Dataset items
----------

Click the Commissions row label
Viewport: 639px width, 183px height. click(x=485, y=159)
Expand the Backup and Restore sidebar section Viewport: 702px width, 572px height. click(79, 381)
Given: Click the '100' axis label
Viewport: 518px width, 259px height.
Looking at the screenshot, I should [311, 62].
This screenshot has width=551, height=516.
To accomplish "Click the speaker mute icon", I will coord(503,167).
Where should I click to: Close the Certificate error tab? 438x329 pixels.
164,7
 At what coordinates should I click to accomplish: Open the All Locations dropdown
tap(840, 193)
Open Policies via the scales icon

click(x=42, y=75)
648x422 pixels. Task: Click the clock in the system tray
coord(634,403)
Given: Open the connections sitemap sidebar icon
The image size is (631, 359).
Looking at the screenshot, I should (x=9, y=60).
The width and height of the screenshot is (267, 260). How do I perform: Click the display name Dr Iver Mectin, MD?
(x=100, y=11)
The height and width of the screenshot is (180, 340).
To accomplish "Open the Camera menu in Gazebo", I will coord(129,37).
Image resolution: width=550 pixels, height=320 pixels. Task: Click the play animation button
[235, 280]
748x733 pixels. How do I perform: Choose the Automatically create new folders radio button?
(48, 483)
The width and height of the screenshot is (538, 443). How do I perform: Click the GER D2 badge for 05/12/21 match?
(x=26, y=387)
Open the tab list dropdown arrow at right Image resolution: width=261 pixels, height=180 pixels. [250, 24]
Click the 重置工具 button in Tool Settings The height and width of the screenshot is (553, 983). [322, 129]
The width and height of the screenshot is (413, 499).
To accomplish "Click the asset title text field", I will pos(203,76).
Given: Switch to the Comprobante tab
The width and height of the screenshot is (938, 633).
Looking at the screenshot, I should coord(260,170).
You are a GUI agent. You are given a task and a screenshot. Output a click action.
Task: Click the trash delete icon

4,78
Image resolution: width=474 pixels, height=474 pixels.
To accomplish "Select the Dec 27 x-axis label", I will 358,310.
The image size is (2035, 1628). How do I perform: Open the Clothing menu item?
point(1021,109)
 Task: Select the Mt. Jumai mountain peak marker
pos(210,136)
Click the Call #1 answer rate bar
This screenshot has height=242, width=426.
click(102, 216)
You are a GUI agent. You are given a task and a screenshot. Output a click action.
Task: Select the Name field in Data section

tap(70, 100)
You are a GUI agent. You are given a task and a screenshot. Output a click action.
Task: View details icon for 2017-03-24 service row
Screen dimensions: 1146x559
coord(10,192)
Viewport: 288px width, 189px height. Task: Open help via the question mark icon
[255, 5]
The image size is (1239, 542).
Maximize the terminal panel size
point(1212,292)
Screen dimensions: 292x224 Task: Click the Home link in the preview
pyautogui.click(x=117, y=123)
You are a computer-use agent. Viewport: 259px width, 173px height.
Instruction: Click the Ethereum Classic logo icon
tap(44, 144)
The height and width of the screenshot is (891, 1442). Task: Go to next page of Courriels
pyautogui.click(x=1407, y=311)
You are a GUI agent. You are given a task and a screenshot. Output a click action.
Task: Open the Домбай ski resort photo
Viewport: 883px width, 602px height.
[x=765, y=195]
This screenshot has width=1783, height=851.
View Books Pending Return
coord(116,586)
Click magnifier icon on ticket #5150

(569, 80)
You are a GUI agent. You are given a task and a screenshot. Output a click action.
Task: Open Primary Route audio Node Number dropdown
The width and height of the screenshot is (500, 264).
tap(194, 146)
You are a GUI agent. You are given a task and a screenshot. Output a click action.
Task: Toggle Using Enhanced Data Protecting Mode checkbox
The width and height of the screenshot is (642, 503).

----------

Tell how many lines of the data above hold the string "will". The number alone is the answer.

4